__DATA__:
________________

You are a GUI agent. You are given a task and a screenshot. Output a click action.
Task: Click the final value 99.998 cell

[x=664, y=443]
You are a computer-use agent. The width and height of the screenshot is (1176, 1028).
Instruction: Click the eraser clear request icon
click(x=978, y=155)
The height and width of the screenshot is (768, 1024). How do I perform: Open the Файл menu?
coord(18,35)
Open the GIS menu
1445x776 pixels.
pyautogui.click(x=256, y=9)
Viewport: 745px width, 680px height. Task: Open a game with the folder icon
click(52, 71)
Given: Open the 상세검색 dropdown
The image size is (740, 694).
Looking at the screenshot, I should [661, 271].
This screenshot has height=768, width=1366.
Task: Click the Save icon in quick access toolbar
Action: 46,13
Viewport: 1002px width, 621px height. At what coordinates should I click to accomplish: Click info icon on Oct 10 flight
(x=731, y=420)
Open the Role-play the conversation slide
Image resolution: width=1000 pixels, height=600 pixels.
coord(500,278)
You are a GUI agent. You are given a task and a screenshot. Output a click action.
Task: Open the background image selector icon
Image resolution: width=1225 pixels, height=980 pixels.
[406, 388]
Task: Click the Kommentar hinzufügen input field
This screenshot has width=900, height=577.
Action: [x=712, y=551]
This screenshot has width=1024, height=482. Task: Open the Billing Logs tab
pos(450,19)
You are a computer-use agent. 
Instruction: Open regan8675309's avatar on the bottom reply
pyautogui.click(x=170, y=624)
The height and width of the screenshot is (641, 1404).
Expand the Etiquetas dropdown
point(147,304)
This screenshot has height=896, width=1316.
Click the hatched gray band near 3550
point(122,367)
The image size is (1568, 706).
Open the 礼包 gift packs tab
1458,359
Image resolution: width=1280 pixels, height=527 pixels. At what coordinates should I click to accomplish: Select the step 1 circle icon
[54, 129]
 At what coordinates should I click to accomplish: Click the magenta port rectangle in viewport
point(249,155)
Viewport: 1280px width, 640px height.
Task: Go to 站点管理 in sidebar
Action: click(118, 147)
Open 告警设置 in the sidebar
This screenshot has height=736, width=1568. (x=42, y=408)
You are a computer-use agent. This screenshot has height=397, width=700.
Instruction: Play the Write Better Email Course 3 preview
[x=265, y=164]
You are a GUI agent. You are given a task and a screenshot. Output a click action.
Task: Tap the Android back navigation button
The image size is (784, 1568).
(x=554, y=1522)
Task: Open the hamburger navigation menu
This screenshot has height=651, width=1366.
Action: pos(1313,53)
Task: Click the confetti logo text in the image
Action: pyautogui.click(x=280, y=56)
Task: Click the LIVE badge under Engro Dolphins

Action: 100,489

________________

__TASK GOAL__: Starting at the line that contains "Image resolution: width=1280", copy each line through the last one in the records, exactly, and output nothing else.

__RESULT FOR THIS EXERCISE__:
Image resolution: width=1280 pixels, height=527 pixels. At what coordinates should I click to accomplish: Select the step 1 circle icon
[54, 129]
 At what coordinates should I click to accomplish: Click the magenta port rectangle in viewport
point(249,155)
Viewport: 1280px width, 640px height.
Task: Go to 站点管理 in sidebar
Action: click(118, 147)
Open 告警设置 in the sidebar
This screenshot has height=736, width=1568. (x=42, y=408)
You are a computer-use agent. This screenshot has height=397, width=700.
Instruction: Play the Write Better Email Course 3 preview
[x=265, y=164]
You are a GUI agent. You are given a task and a screenshot. Output a click action.
Task: Tap the Android back navigation button
The image size is (784, 1568).
(x=554, y=1522)
Task: Open the hamburger navigation menu
This screenshot has height=651, width=1366.
Action: pos(1313,53)
Task: Click the confetti logo text in the image
Action: pyautogui.click(x=280, y=56)
Task: Click the LIVE badge under Engro Dolphins

Action: 100,489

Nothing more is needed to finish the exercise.